We played Springwater in '01. What I remember most was Greg playing this Roger Miller song on the jukebox, written by Dennis Linde who wrote “Burning Love” for Elvis. The track was called “Where Have All the Average People Gone.” Greg later wrote a song called “Medication Blues #1” for Home for Orphans that had a similar sense of resignation to it. I believe he got inspired to write it that very night.
What were some things that kept you sane through 2020?
I'm not sure how sane I stayed. [laughs] I wrote quite a few songs at the beginning of the pandemic. For the whole month of August, the Reigning Sound record was our lives. It was a lot of work, but I'm glad we did it and had the time to do it. My other band Toy Trucks recently recorded some new things. I also started working on a solo record that's coming out on my friend J.D. Reager's label Back to the Light, out of Chicago. We're cutting the lacquers for that soon.
Tell me more about the solo record. It's under your own name?

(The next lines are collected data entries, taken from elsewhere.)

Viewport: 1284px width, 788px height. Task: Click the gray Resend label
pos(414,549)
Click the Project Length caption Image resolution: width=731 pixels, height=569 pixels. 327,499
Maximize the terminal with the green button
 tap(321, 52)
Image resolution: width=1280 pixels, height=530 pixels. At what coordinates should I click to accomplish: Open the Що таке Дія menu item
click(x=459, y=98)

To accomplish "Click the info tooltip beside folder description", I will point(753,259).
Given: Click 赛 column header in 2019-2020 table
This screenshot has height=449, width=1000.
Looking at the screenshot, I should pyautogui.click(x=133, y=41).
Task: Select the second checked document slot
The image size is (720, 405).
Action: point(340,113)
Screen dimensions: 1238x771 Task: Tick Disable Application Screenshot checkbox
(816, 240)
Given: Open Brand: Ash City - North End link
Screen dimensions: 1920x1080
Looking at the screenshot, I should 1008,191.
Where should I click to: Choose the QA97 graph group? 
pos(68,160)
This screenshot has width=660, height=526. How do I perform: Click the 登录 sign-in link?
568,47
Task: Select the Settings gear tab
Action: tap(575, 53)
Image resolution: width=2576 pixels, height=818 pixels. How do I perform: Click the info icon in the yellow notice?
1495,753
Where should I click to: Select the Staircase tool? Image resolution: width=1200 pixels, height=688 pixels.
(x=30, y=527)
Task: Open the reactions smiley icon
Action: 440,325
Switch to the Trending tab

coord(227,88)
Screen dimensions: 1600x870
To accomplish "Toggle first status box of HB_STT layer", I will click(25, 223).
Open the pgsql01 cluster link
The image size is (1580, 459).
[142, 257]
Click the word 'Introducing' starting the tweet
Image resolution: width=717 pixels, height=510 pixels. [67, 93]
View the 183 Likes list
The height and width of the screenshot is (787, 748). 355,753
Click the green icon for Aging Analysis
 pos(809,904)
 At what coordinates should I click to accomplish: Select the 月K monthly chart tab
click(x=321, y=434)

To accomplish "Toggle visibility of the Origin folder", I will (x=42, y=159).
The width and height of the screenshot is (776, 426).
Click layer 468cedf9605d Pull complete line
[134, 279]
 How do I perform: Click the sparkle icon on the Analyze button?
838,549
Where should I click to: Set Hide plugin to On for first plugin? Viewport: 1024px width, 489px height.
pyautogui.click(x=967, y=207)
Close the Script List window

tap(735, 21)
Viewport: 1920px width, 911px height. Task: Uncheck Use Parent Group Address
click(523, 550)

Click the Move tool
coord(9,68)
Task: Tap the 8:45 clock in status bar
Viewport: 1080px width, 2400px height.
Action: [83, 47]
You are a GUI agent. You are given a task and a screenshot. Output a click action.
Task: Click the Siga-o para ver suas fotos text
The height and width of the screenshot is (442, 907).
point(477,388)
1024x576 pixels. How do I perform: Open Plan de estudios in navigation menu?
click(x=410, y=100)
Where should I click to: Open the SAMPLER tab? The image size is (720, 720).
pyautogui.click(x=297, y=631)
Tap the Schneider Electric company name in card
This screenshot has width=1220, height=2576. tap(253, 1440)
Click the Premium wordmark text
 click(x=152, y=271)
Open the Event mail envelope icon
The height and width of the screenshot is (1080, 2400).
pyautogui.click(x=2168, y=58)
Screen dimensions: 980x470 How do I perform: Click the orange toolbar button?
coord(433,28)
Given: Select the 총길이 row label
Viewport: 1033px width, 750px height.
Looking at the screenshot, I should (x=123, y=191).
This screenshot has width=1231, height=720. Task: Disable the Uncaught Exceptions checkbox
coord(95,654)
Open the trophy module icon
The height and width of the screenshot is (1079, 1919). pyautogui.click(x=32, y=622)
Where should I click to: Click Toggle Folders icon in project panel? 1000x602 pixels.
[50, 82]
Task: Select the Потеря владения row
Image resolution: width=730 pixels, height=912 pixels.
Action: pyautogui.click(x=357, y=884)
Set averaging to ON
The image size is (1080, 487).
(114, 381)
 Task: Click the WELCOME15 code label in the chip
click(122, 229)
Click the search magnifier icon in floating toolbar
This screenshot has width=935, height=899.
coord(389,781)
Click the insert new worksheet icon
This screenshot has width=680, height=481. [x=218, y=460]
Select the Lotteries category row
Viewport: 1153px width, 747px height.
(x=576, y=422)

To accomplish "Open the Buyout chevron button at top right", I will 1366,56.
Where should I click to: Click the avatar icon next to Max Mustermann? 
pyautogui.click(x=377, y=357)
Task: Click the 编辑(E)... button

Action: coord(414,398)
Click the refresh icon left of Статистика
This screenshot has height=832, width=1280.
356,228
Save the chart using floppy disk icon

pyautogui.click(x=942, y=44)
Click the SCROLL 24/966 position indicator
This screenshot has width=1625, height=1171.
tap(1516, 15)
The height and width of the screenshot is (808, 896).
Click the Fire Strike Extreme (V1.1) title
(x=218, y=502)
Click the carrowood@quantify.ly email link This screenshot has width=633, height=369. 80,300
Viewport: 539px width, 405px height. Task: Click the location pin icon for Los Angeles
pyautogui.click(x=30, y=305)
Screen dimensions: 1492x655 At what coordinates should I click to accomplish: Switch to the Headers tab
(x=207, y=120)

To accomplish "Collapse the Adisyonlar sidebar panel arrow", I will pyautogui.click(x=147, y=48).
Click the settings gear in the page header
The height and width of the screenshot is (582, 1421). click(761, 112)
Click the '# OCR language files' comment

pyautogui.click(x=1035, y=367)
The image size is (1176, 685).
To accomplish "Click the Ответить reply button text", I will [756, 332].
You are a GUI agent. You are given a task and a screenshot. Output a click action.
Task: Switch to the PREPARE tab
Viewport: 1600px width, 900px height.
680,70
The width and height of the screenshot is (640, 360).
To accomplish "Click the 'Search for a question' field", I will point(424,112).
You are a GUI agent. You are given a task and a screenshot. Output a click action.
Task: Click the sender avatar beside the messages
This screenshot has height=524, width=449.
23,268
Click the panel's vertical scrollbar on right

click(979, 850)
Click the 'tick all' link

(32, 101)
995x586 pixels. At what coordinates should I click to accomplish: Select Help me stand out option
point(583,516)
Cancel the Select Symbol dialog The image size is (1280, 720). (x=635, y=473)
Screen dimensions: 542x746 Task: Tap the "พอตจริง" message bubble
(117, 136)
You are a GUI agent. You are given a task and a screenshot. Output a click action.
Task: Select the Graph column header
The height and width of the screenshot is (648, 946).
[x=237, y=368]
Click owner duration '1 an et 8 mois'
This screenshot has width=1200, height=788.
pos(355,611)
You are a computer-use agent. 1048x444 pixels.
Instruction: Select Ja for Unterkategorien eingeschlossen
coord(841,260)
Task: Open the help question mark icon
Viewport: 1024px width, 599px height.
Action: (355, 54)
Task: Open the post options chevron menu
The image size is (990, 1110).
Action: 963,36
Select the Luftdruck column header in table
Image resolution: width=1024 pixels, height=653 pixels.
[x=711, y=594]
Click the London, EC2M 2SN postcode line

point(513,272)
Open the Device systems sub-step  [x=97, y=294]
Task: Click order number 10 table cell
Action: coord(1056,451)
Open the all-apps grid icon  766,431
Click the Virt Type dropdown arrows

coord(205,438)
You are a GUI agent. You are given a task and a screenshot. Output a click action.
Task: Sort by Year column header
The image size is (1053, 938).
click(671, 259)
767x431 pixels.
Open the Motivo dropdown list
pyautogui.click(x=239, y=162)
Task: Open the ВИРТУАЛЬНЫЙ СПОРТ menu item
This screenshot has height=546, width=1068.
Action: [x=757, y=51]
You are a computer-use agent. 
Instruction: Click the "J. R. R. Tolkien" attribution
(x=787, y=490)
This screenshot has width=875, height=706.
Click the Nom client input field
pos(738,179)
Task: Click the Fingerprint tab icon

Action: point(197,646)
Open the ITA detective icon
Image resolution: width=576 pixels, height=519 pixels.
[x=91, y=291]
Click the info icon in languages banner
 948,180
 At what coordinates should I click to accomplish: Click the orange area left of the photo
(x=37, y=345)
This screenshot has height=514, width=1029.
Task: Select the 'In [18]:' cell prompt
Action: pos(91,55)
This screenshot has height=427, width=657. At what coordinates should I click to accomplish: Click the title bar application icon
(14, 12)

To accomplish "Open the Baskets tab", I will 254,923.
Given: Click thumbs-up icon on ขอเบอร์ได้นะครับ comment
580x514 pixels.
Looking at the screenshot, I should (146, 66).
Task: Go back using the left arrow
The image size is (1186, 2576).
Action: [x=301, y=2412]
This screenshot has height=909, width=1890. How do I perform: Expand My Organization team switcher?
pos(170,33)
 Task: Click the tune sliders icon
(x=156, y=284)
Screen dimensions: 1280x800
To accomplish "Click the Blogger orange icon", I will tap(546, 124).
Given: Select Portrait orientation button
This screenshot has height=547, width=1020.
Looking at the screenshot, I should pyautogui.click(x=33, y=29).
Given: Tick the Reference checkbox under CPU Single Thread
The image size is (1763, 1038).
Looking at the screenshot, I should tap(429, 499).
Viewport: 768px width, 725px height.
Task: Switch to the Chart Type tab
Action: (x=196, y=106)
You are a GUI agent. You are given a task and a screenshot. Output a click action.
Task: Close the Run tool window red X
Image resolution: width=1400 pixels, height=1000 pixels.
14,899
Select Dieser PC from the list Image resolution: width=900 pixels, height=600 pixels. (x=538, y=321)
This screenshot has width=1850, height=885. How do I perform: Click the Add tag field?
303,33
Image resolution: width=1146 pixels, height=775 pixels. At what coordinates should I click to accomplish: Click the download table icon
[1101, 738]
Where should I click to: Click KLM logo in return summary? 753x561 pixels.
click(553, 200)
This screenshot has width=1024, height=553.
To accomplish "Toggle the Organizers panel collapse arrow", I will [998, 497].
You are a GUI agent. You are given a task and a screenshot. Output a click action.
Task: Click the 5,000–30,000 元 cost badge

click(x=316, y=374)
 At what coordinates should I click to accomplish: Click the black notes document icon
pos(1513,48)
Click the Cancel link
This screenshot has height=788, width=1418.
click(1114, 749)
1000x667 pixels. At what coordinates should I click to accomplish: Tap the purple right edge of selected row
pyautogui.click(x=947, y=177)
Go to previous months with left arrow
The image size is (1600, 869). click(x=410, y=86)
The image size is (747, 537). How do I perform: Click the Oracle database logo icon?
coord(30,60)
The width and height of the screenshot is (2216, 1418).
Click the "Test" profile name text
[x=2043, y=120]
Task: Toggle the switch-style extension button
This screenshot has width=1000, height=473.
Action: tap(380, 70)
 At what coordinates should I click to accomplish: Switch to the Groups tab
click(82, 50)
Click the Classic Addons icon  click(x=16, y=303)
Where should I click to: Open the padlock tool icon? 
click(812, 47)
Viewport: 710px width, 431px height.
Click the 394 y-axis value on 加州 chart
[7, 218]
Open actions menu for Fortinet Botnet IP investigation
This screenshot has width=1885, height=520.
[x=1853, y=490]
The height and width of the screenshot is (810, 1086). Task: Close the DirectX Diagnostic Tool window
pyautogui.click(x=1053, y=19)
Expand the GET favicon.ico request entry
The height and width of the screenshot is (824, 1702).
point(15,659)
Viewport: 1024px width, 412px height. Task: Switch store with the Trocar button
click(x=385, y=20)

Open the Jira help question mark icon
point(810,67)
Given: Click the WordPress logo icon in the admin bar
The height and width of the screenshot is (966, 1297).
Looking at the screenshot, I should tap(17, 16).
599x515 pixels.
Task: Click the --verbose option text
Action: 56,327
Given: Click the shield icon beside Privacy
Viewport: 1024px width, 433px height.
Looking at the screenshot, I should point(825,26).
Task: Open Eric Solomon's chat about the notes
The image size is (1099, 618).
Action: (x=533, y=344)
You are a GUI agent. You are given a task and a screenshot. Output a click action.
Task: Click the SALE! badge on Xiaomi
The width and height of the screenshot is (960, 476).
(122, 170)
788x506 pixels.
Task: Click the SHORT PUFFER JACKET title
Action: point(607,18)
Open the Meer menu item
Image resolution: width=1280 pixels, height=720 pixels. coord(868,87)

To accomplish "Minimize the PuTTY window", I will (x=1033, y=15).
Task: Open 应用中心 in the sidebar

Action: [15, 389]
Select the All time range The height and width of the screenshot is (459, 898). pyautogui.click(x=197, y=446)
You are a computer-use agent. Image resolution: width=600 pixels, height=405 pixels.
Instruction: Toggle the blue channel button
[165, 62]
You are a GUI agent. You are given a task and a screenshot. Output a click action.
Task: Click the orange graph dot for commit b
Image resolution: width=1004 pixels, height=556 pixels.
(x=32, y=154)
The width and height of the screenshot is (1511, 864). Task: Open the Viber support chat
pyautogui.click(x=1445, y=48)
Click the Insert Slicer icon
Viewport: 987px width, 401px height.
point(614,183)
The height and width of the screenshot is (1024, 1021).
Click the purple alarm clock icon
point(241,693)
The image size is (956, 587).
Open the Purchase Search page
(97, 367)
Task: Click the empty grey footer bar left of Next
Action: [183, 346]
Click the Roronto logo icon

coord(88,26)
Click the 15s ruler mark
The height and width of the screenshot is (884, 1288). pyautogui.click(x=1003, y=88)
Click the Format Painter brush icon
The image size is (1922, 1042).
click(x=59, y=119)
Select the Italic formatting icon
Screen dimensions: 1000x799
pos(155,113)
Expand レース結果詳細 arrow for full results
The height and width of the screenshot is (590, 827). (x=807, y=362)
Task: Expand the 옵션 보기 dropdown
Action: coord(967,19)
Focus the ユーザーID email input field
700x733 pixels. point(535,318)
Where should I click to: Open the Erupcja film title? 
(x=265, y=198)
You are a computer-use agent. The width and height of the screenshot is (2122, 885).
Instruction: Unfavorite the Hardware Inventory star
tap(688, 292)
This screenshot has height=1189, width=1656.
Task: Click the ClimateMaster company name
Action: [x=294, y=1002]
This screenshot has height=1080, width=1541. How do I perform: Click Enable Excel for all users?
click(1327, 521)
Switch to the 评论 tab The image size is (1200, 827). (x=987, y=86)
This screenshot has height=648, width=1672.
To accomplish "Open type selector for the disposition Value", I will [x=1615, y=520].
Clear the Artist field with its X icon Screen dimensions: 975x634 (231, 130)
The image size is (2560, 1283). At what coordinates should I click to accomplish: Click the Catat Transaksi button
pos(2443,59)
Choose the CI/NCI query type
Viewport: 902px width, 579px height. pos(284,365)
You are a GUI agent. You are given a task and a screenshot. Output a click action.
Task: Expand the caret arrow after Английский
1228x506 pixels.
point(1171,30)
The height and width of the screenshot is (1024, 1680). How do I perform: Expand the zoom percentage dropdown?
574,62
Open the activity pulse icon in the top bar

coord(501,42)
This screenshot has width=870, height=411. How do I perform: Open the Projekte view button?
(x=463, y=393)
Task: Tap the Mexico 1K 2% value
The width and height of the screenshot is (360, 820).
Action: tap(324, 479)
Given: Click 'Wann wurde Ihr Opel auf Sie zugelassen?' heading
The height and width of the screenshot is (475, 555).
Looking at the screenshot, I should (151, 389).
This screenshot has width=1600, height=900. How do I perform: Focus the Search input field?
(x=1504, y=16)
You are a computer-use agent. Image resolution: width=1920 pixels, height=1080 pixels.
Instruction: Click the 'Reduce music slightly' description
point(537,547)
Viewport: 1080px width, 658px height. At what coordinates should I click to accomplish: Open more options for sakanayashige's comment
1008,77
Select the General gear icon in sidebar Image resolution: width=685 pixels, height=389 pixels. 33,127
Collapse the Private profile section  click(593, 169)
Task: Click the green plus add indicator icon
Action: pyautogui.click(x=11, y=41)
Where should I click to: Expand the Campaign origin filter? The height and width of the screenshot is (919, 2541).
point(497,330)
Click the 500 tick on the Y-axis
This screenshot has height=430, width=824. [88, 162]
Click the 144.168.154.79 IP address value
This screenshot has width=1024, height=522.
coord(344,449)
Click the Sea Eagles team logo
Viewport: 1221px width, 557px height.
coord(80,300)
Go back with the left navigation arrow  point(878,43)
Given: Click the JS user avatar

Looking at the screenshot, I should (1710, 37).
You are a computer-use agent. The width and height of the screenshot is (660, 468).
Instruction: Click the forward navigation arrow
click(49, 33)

Yeah, which I fought with. I'm sure I'll still give the band some half-assed name like Jeremy and the Charging Tyrannosaurus of Despair [laughs]. I titled the album Bear Grease after a tossed-off lyric from one of the songs. The cover is a mason jar with a label on it, like Stephen Stills' Illegal Stills. It's me on guitar, bass and vocals and this guy Graham Burks on percussion, Mellotron on one song, E-Bowed guitar on another — cool touches I'd never have thought of. It starts out sounding like a solo record, then takes a few left turns and gets nuttier. Every song is different. That wasn't an overt goal, but it's how it turned out. I like that.
What would you say Goner Records represents to Memphis?
Between all the different Memphis bands they've put out, and the things going on in other countries they've opened peoples' awareness to through Gonerfest, it looms large. The things one gets exposed to from Australia and New Zealand alone are mind-blowing. Gonerfest is an amazing festival. And the bi-weekly Goner TV streams they started during the pandemic added another layer to it. I don't want to call their influence incalculable — but it's close.